En Thaïlande, la pauvreté et les suicides augmentent depuis le début de l'épidémie

--'--
--'--
Copié dans le presse-papier !

Les mesures de confinement et la fermeture des frontières ont eu pour conséquence l’effondrement du secteur du tourisme, avec des conséquences économiques terribles.

Dans les grandes villes thaïlandaises, des milliers de familles, privées de tout revenu, dépendent désormais de l’aide alimentaire pour survivre. À Bangkok, tous les après-midis, de longues files de silhouettes masquées attendent dans une chaleur torride la distribution de nourriture : des sacs en plastique qui contiennent en général un paquet de chips ou un sachet de riz gluant, un peu d’eau, un carton de lait pour les familles.

Ce n'est pas grand-chose, mais de quoi tenir quelques heures, une journée, pour ces travailleurs jetés dans une extrême précarité, qui ont perdu leur travail. Ils étaient chauffeurs de taxi ou de tuktuk, ces petit véhicules ouverts à trois roues, vendeurs de fruits, personnel de nettoyage dans les hôtels ou encore musiciens comme Jay, un jeune guitariste : "Je travaillais à l’Hôtel Mystère. On vendait des tickets de bus, on servait du café, il y a avait plein de touristes français, anglais…C’était un endroit sympa ! Mais voilà, comme tout le monde, j’ai perdu mon travail.
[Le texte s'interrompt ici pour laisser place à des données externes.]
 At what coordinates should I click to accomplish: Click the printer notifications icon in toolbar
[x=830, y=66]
On en est réduits à mendier du riz. Le pire c’est pour les prostituées, on les voit beaucoup aux distributions, car elles n’ont plus un client, plus un sou."
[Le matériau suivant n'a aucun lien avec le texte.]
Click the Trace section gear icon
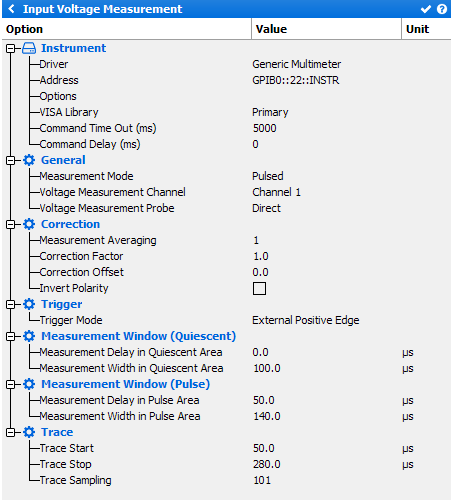The height and width of the screenshot is (500, 452). pos(29,432)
Parmi les plus fragiles, on trouve aussi les travailleurs migrants, des milliers de Birmans, Cambodgiens, Laotiens, sans revenu et qui ne peuvent bénéficier d’aucune aide.

Le nombre de suicides en hausse

Une quarantaine de suicides directement liés à la situation économique a été enregistrée depuis le mois de mars. C’est une hausse significative selon les associations, alors même que le Covid-19 n’a fait en tout que 54 morts dans le pays. Parmi ceux qui ont mis fin à leurs jours, une jeune vendeuse de yaourts en porte à porte, qui ne pouvait plus nourrir ses deux enfants, un chauffeur de taxi qui venait de se voir refuser l’aide d’urgence de 120 euros aux plus pauvres.

Les services d’appel pour les personnes en situation de détresse psychologique sont saturés. Alors que les premières timides réouvertures ont eu lieu il y a quelques jours, beaucoup espèrent pouvoir retrouver un emploi dès que possible.